- _The exercise_
Copy out the lines starting at the one containing "You are a computer-use" and ending at the one containing "click(128, 498)", with "Community" replaced by "Support" and everything else left unchanged. Give only those lines.
[START OF Data records]
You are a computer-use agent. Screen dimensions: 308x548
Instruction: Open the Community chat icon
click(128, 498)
[END OF Data records]
[START OF Data records]
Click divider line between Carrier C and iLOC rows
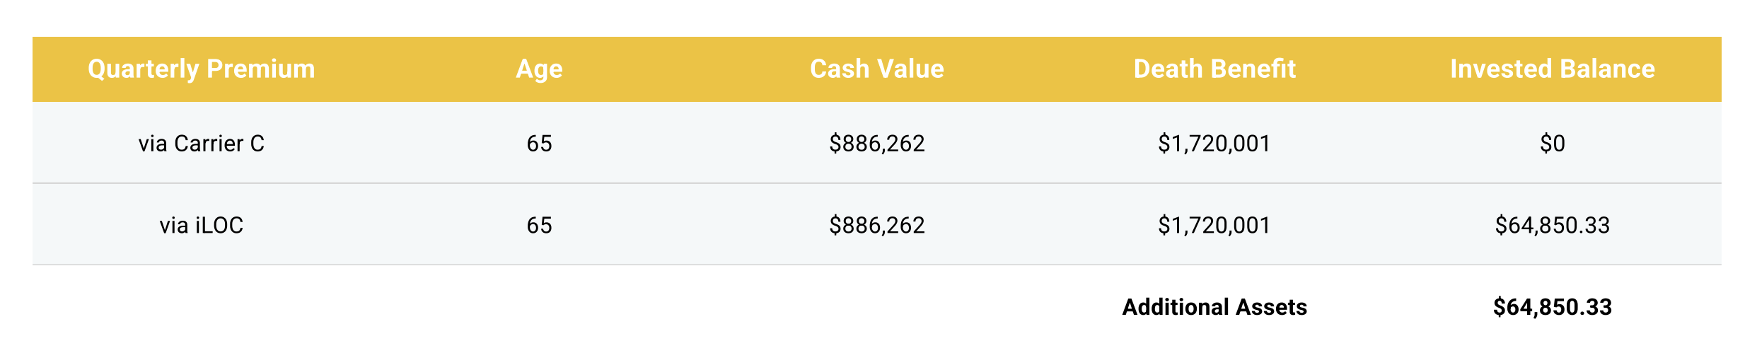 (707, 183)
[END OF Data records]
[START OF Data records]
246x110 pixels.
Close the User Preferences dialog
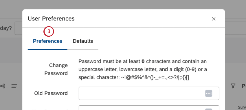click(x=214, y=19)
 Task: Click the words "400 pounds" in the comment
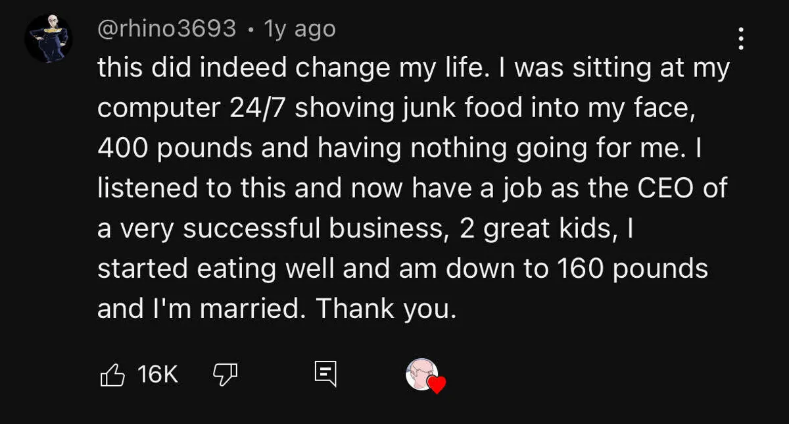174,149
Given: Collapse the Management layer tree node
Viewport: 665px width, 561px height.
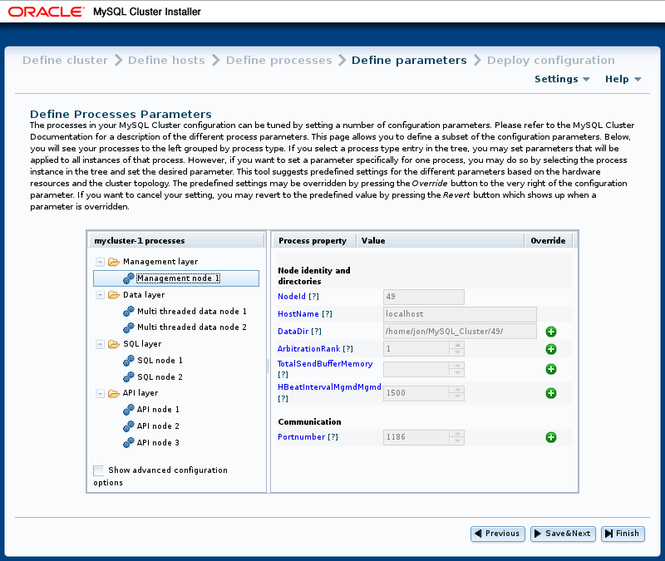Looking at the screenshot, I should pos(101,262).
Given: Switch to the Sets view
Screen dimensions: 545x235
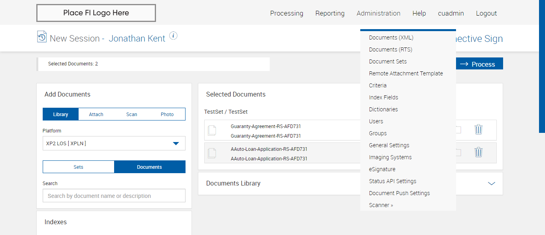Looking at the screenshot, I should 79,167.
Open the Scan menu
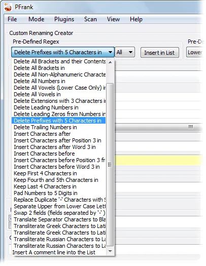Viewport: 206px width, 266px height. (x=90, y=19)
[END OF Data records]
- _Reply_
You are a computer-use agent. Screen dimensions: 308x548
Instruction: Open the Support chat icon
click(128, 498)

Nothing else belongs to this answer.